*Action item:* Word for word, copy the entire listing below, but do not carry over any pictures.

*Data for this task:*

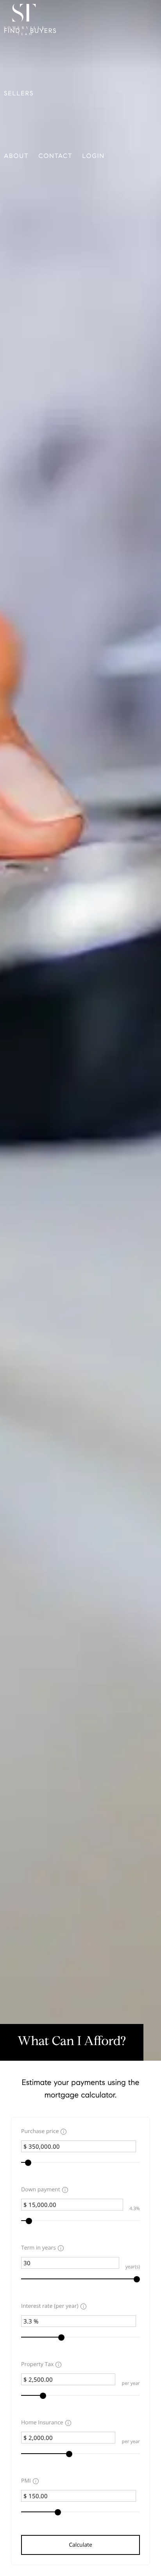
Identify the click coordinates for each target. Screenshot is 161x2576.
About (16, 156)
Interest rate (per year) (50, 2306)
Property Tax (37, 2364)
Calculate (80, 2545)
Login (93, 156)
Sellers (19, 93)
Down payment (40, 2189)
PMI (26, 2481)
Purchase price (40, 2131)
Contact (56, 156)
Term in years (38, 2248)
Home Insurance (42, 2422)
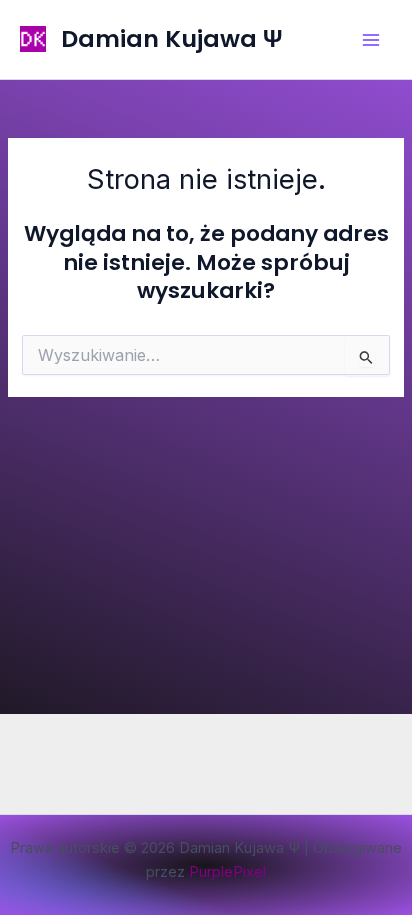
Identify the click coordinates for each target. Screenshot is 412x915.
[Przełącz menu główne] (371, 40)
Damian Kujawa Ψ (171, 38)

*Answer:*
Identify the click coordinates for each target. Screenshot is 161x2576.
About (16, 156)
Interest rate (per year) (50, 2306)
Property Tax (37, 2364)
Calculate (80, 2545)
Login (93, 156)
Sellers (19, 93)
Down payment (40, 2189)
PMI (26, 2481)
Purchase price (40, 2131)
Contact (56, 156)
Term in years (38, 2248)
Home Insurance (42, 2422)
Identify the click coordinates for each target. Screenshot is 412x915.
[Przełącz menu główne] (371, 40)
Damian Kujawa Ψ (171, 38)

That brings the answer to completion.